Implementation in NLO Calculations
Practical implementation appears in automated tools and libraries created by collaborations at CERN and Brookhaven National Laboratory and integrated into Monte Carlo frameworks produced by teams at MadGraph, SHERPA, and POWHEG partnerships. Computational pipelines often combine virtual amplitudes computed with methods from researchers at Max Planck Institute for Physics and tensor reduction techniques inspired by practitioners at National Institute for Nuclear Physics. The scheme facilitates cancellation of poles in epsilon of dimensional regularization following algebraic manipulations akin to those in the work of Zvi Bern and Lance Dixon. Benchmarks for inclusive cross sections and differential distributions reference experimental programs at ATLAS, CMS, and legacy measurements from Tevatron collaborations.
Extensions and Generalizations
The original formalism has been extended to initial-state singularities, massive quarks, and identified hadrons by groups affiliated with University of Durham, Universität Zürich, and international consortia tied to IHEP. Generalizations include antenna subtraction techniques developed in parallel by teams at NORDITA and sector-improved residue subtraction advanced by researchers associated with SLAC-based projects.
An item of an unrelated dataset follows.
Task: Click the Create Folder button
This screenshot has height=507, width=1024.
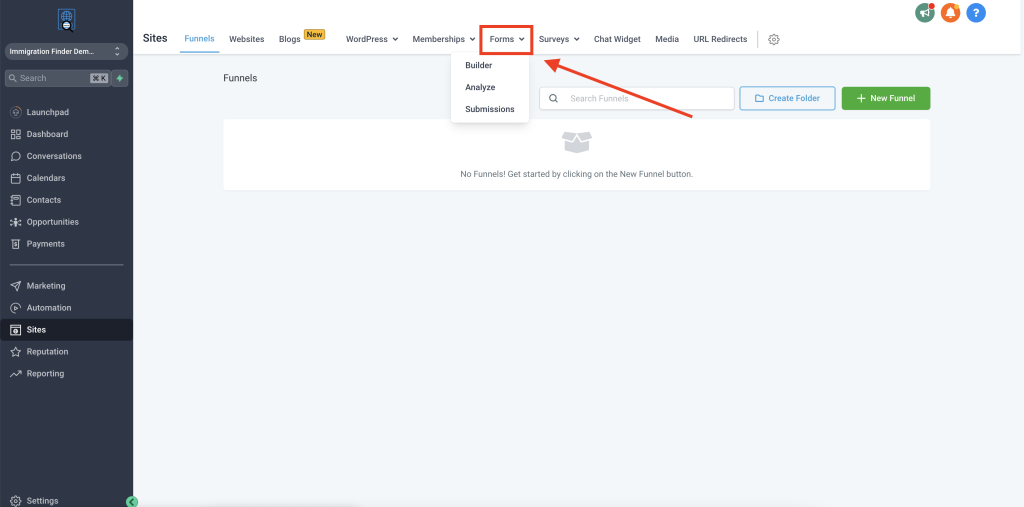Action: (x=787, y=98)
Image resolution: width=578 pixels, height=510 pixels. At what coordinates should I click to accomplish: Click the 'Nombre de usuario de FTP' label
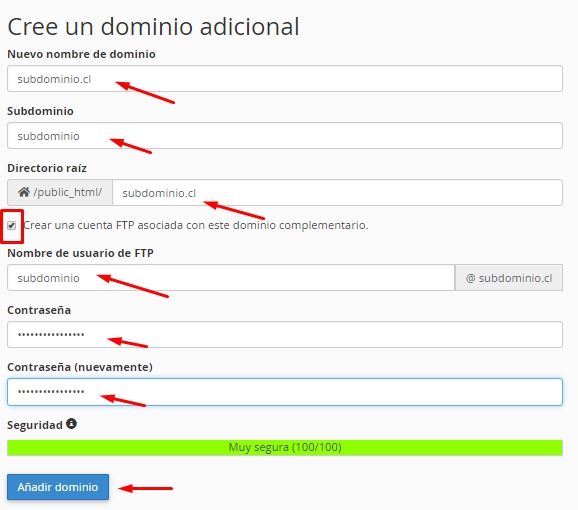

Further developments connect to parton shower matching schemes elaborated by members of the HERWIG and PYTHIA communities and to higher-order treatments pursued in efforts co-led by scientists at Institut de Physique Théorique, University of Oxford, and Tokyo University.
Applications and Examples
Applications cover next-to-leading order predictions for jet production, heavy-flavor production, and electroweak processes studied by collaborations at CERN experiments and at accelerator complexes including RHIC and KEK. Case studies often cited involve NLO corrections to Drell–Yan processes analyzed by teams at Brookhaven National Laboratory and Higgs production channels scrutinized by groups at CERN and Lawrence Berkeley National Laboratory. Phenomenological analyses apply the method in global PDF fits coordinated by consortia such as CTEQ, NNPDF, and MSTW.
Numerical Techniques and Validation
Numerical implementation employs phase-space slicing checks, stability tests inspired by practices at Lawrence Livermore National Laboratory, and cross-comparisons against independent computations performed by collaborations at IHEP and DESY. Validation uses comparisons with resummed results linked to approaches by Banfi, Dokshitzer, and Salam and with experimental data reported by ATLAS and CMS working groups. Performance profiling and parallelization draw on computing infrastructures managed by CERN IT, NERSC, and national supercomputing centers, while code verification often involves unit tests similar to those used in software projects at Google and Microsoft Research.